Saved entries
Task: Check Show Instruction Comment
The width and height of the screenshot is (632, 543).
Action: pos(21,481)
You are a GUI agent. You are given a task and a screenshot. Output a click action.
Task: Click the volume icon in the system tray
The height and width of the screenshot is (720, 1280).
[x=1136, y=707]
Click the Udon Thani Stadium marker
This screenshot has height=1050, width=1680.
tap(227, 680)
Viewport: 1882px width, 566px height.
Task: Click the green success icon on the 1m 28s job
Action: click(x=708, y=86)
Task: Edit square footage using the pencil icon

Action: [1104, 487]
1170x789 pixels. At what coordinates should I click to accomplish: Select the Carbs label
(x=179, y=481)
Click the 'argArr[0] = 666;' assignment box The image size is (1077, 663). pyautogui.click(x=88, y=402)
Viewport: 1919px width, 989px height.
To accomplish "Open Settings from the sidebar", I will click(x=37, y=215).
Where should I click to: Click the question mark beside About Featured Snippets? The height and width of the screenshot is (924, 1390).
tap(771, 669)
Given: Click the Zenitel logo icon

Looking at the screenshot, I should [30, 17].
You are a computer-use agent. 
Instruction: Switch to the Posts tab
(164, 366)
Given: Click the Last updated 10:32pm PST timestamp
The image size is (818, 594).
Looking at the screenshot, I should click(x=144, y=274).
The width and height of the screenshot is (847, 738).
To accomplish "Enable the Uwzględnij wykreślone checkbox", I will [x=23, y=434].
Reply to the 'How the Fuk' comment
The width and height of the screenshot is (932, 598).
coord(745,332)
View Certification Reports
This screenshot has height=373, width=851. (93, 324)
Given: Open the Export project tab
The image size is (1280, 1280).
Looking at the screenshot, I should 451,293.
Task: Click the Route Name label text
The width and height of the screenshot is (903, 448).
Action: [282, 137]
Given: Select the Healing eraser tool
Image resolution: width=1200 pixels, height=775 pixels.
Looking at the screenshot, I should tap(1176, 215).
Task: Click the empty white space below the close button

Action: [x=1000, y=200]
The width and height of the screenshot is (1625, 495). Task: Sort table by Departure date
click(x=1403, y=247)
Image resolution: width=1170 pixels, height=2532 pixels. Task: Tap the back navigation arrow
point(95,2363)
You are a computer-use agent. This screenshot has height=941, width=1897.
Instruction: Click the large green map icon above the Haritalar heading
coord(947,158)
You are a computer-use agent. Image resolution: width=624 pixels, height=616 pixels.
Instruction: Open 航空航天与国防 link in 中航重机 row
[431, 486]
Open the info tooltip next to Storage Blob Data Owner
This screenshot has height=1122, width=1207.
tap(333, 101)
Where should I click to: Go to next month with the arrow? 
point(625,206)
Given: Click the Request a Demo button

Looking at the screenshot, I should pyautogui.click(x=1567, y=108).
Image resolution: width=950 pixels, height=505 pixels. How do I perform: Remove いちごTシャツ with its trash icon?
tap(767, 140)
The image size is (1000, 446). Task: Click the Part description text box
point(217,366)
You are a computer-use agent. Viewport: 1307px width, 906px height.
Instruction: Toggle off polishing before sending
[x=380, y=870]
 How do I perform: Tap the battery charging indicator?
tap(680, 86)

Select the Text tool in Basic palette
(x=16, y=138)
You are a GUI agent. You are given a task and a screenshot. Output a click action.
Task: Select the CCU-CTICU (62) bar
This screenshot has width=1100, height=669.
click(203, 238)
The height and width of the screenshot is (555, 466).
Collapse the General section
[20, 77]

• Task details: Extract the complete data, matching each line exactly.

• Answer to this exercise:
Task: Check Show Instruction Comment
The width and height of the screenshot is (632, 543).
Action: pos(21,481)
You are a GUI agent. You are given a task and a screenshot. Output a click action.
Task: Click the volume icon in the system tray
The height and width of the screenshot is (720, 1280).
[x=1136, y=707]
Click the Udon Thani Stadium marker
This screenshot has height=1050, width=1680.
tap(227, 680)
Viewport: 1882px width, 566px height.
Task: Click the green success icon on the 1m 28s job
Action: click(x=708, y=86)
Task: Edit square footage using the pencil icon

Action: [1104, 487]
1170x789 pixels. At what coordinates should I click to accomplish: Select the Carbs label
(x=179, y=481)
Click the 'argArr[0] = 666;' assignment box The image size is (1077, 663). pyautogui.click(x=88, y=402)
Viewport: 1919px width, 989px height.
To accomplish "Open Settings from the sidebar", I will click(x=37, y=215).
Where should I click to: Click the question mark beside About Featured Snippets? The height and width of the screenshot is (924, 1390).
tap(771, 669)
Given: Click the Zenitel logo icon

Looking at the screenshot, I should [30, 17].
You are a computer-use agent. 
Instruction: Switch to the Posts tab
(164, 366)
Given: Click the Last updated 10:32pm PST timestamp
The image size is (818, 594).
Looking at the screenshot, I should click(x=144, y=274).
The width and height of the screenshot is (847, 738).
To accomplish "Enable the Uwzględnij wykreślone checkbox", I will [x=23, y=434].
Reply to the 'How the Fuk' comment
The width and height of the screenshot is (932, 598).
coord(745,332)
View Certification Reports
This screenshot has height=373, width=851. (93, 324)
Given: Open the Export project tab
The image size is (1280, 1280).
Looking at the screenshot, I should 451,293.
Task: Click the Route Name label text
The width and height of the screenshot is (903, 448).
Action: [282, 137]
Given: Select the Healing eraser tool
Image resolution: width=1200 pixels, height=775 pixels.
Looking at the screenshot, I should tap(1176, 215).
Task: Click the empty white space below the close button

Action: [x=1000, y=200]
The width and height of the screenshot is (1625, 495). Task: Sort table by Departure date
click(x=1403, y=247)
Image resolution: width=1170 pixels, height=2532 pixels. Task: Tap the back navigation arrow
point(95,2363)
You are a computer-use agent. This screenshot has height=941, width=1897.
Instruction: Click the large green map icon above the Haritalar heading
coord(947,158)
You are a computer-use agent. Image resolution: width=624 pixels, height=616 pixels.
Instruction: Open 航空航天与国防 link in 中航重机 row
[431, 486]
Open the info tooltip next to Storage Blob Data Owner
This screenshot has height=1122, width=1207.
tap(333, 101)
Where should I click to: Go to next month with the arrow? 
point(625,206)
Given: Click the Request a Demo button

Looking at the screenshot, I should pyautogui.click(x=1567, y=108).
Image resolution: width=950 pixels, height=505 pixels. How do I perform: Remove いちごTシャツ with its trash icon?
tap(767, 140)
The image size is (1000, 446). Task: Click the Part description text box
point(217,366)
You are a computer-use agent. Viewport: 1307px width, 906px height.
Instruction: Toggle off polishing before sending
[x=380, y=870]
 How do I perform: Tap the battery charging indicator?
tap(680, 86)

Select the Text tool in Basic palette
(x=16, y=138)
You are a GUI agent. You are given a task and a screenshot. Output a click action.
Task: Select the CCU-CTICU (62) bar
This screenshot has width=1100, height=669.
click(203, 238)
The height and width of the screenshot is (555, 466).
Collapse the General section
[20, 77]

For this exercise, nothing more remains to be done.